Do Savings Account Rate Hikes Always Get Passed to Savers?
News of rising interest rates tends to arrive with an implicit assumption that savings accounts will soon pay more, but the relationship between the two is looser, and slower, than it sounds.
The short answer
No. When broader interest rates rise, banks aren’t obligated to raise savings rates by the same amount or on the same timeline, and many don’t raise them at all right away. Whether and how much a bank passes through a rate increase depends on its own funding needs, competitive pressure, and business strategy — not a fixed formula tied to the broader rate environment.
Why banks have discretion here
A bank’s savings rate is essentially the price it pays to hold deposits, and like any price, it’s set with the bank’s own interests in mind alongside the rates it can charge on loans. If a bank isn’t especially hungry for new deposits, it may choose to absorb higher borrowing costs elsewhere and leave its savings rate mostly unchanged, even while broader rates climb. This discretion is part of why variable savings rates can change at any time — with no schedule, but also no guarantee of movement in either direction.

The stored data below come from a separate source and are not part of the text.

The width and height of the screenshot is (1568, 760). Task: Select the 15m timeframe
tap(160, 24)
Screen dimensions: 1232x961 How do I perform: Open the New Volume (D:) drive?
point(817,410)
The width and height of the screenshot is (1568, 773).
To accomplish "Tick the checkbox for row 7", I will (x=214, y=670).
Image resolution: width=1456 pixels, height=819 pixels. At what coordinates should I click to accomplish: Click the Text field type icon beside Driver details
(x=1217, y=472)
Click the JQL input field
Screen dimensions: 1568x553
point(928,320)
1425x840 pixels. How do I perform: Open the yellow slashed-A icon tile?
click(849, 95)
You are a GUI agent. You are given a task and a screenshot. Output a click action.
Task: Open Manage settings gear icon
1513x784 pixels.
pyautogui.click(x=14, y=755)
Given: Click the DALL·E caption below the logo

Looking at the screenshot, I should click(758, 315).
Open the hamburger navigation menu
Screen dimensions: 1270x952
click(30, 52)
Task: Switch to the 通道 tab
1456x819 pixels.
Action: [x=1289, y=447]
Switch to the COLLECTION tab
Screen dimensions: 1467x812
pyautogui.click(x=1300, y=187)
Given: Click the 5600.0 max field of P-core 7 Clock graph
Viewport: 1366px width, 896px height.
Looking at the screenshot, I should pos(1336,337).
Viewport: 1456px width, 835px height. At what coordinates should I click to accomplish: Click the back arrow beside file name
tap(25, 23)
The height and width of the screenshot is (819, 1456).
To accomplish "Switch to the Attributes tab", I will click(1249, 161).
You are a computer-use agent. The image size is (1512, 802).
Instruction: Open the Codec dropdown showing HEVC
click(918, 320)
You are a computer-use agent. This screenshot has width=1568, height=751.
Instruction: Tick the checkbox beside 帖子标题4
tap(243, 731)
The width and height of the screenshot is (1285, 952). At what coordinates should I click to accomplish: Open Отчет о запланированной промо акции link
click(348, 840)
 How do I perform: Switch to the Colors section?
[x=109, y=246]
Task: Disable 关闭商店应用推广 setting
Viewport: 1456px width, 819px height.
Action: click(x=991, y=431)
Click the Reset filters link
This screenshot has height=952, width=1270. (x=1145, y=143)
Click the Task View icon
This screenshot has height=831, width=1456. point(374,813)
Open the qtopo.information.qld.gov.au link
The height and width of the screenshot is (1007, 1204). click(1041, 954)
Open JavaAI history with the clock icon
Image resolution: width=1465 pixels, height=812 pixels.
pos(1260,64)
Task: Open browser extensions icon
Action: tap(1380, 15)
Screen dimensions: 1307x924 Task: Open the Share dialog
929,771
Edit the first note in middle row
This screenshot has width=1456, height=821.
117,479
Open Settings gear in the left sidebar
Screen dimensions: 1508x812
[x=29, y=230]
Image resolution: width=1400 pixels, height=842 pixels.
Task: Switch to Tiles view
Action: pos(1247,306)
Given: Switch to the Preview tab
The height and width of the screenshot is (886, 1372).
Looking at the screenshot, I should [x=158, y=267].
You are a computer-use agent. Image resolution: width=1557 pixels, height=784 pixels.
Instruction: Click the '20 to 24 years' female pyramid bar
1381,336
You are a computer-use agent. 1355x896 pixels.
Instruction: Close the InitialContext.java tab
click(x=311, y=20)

Why some banks move faster than others
Banks that rely more heavily on attracting deposits, rather than other funding sources, tend to compete harder on rate and often move first when conditions shift, since a higher rate is one of the few ways to draw in new balances. Banks with large existing branch networks and other funding sources sometimes have less incentive to raise savings rates quickly, since much of their deposit base isn’t actively rate-shopping. This dynamic is a big part of why comparing high-yield savings accounts against a long-standing account at a traditional branch can reveal a meaningfully wider gap after a period of broader rate increases than before it.
What a lag can cost
A saver who assumes their existing account has kept pace with published rate increases may be earning noticeably less than newer accounts actively competing for deposits. Because there’s usually no requirement for a bank to proactively announce that it’s falling behind competitors, the only way to know is to check the account’s current disclosed APY against what else is available, something that also matters when weighing where to park money relative to the often-cited national average savings rate, which tends to reflect the slower-moving majority of accounts rather than the most competitive ones.
What to weigh
There’s no rule requiring a one-to-one relationship between broader rate movements and any individual account’s rate, and no guarantee that a hike gets passed through at all, fully or partially. Periodically comparing an existing account’s actual APY against current offers elsewhere is generally the only reliable way to know whether a rate increase actually reached a particular account.
The takeaway
A rise in broader interest rates raises the ceiling on what banks could pay savers, but it doesn’t set a floor on what any individual bank actually does pay. The gap between those two things is exactly where shopping around tends to matter most.